* **WORK ORDER**
Within the listing below, determine how many lines hold the word "agent". Give the number with no commentary.

* **EXCERPTED DATA**
= Beginning of Section =
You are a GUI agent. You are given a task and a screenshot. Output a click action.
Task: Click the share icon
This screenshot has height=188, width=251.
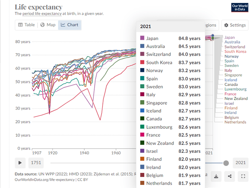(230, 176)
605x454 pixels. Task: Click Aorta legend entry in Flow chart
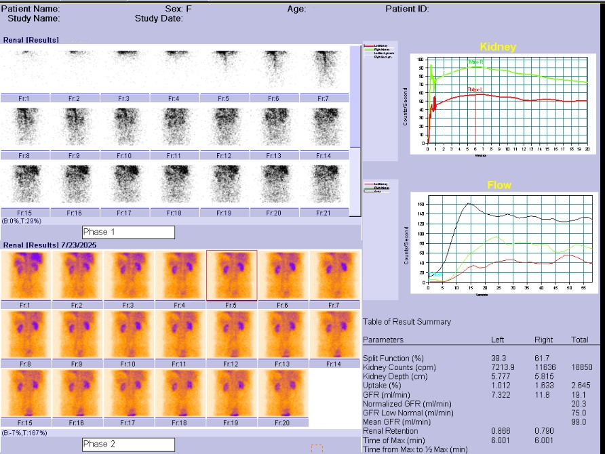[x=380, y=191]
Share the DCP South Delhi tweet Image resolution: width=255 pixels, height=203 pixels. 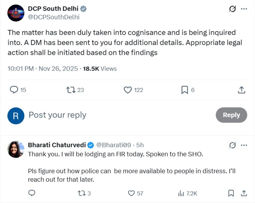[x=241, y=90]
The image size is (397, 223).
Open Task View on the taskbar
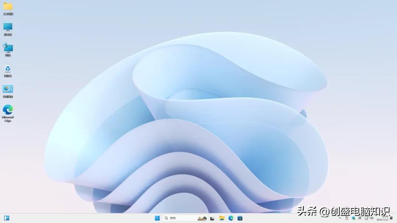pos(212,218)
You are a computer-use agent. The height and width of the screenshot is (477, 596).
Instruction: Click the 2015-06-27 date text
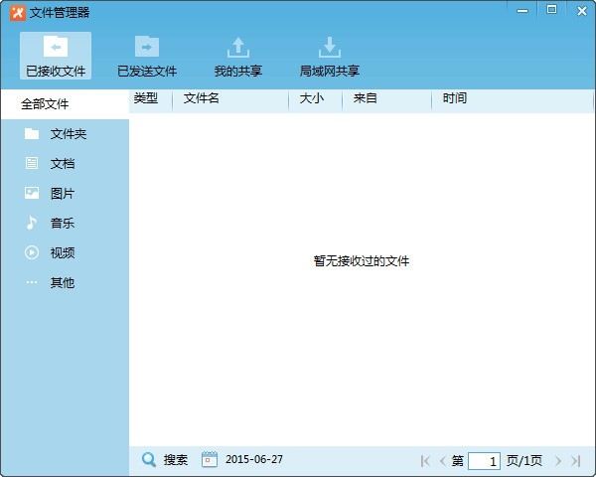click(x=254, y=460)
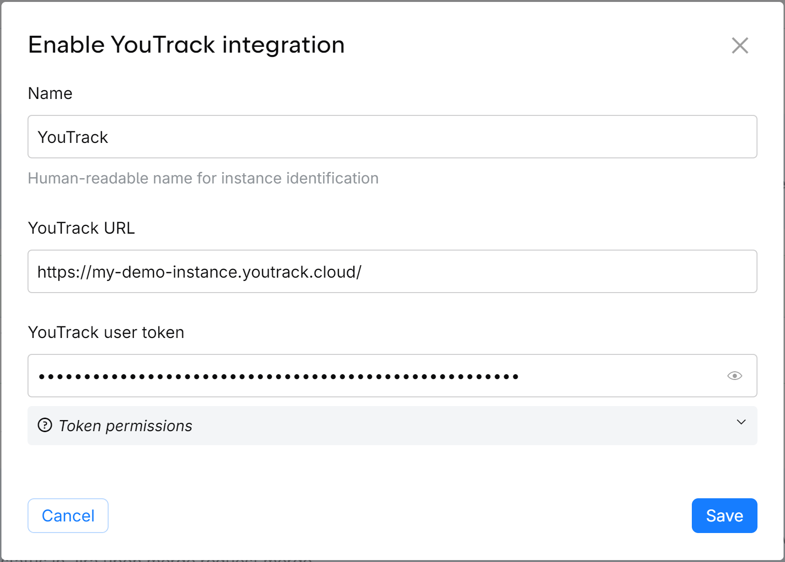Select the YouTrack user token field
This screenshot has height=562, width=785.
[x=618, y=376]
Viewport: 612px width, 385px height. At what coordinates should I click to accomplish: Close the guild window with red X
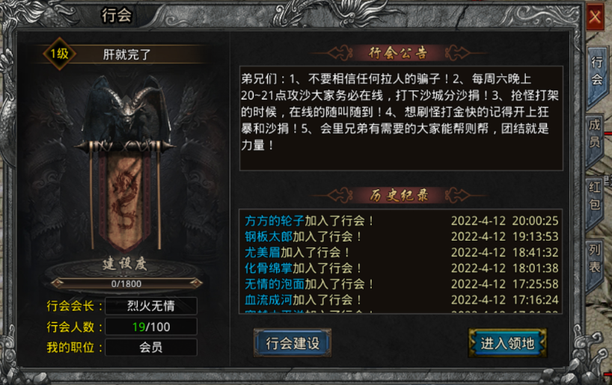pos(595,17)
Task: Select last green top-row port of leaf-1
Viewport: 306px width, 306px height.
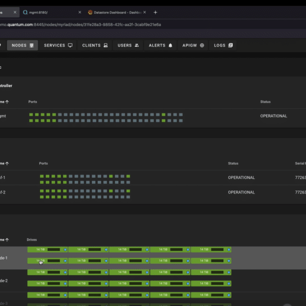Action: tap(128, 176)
= End of Section =
= Beginning of Section =
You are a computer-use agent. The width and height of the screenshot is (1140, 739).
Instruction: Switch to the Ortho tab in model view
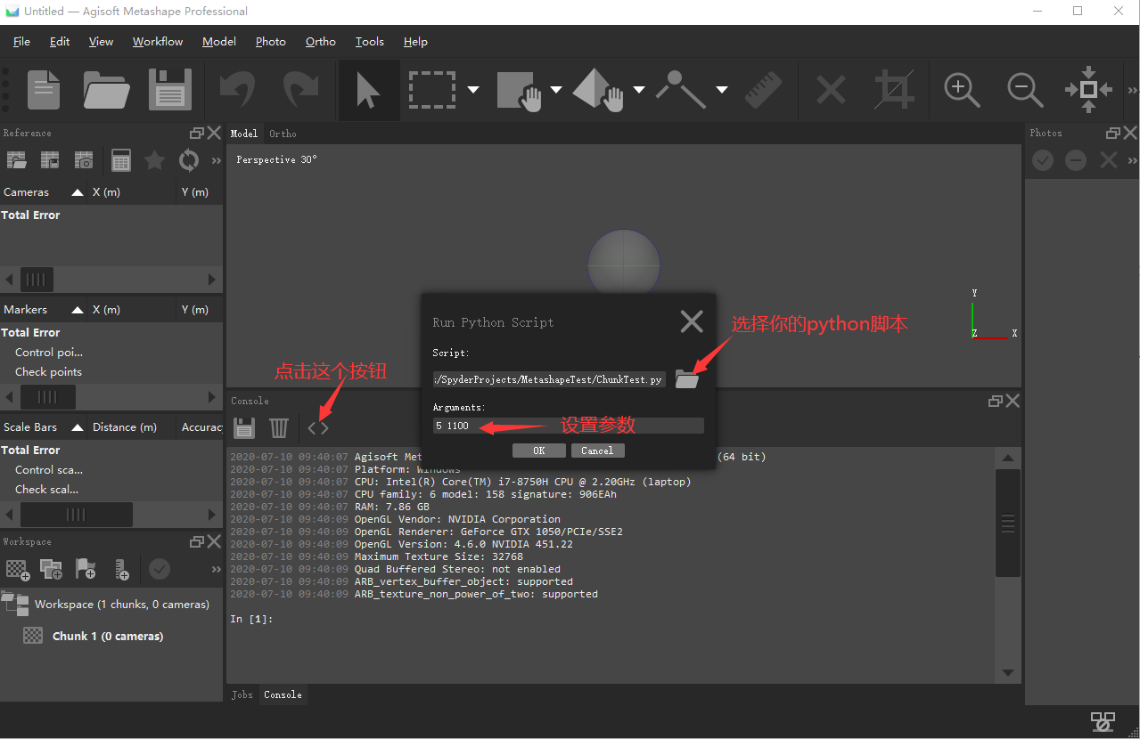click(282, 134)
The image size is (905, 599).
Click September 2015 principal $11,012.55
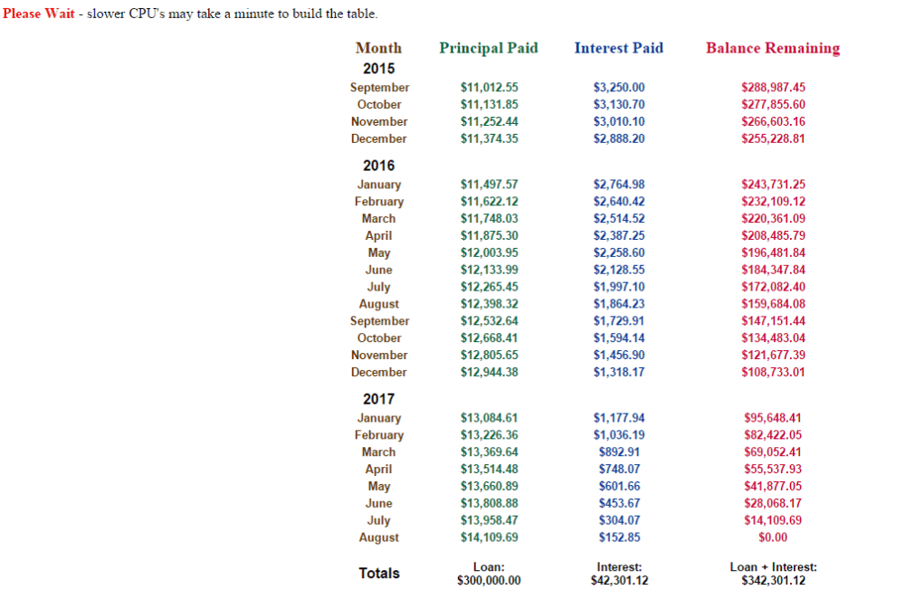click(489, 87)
= End of Section =
= Beginning of Section =
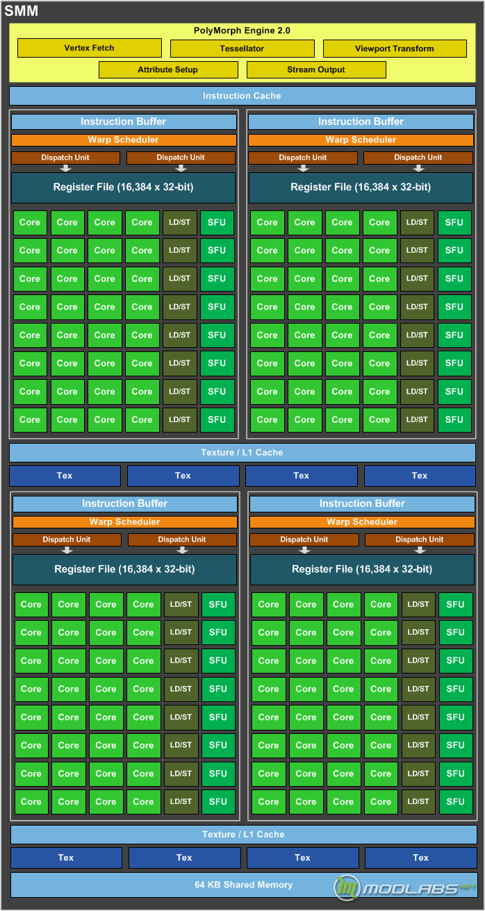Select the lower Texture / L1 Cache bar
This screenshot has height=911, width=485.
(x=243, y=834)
= End of Section =
* **REPLY**
3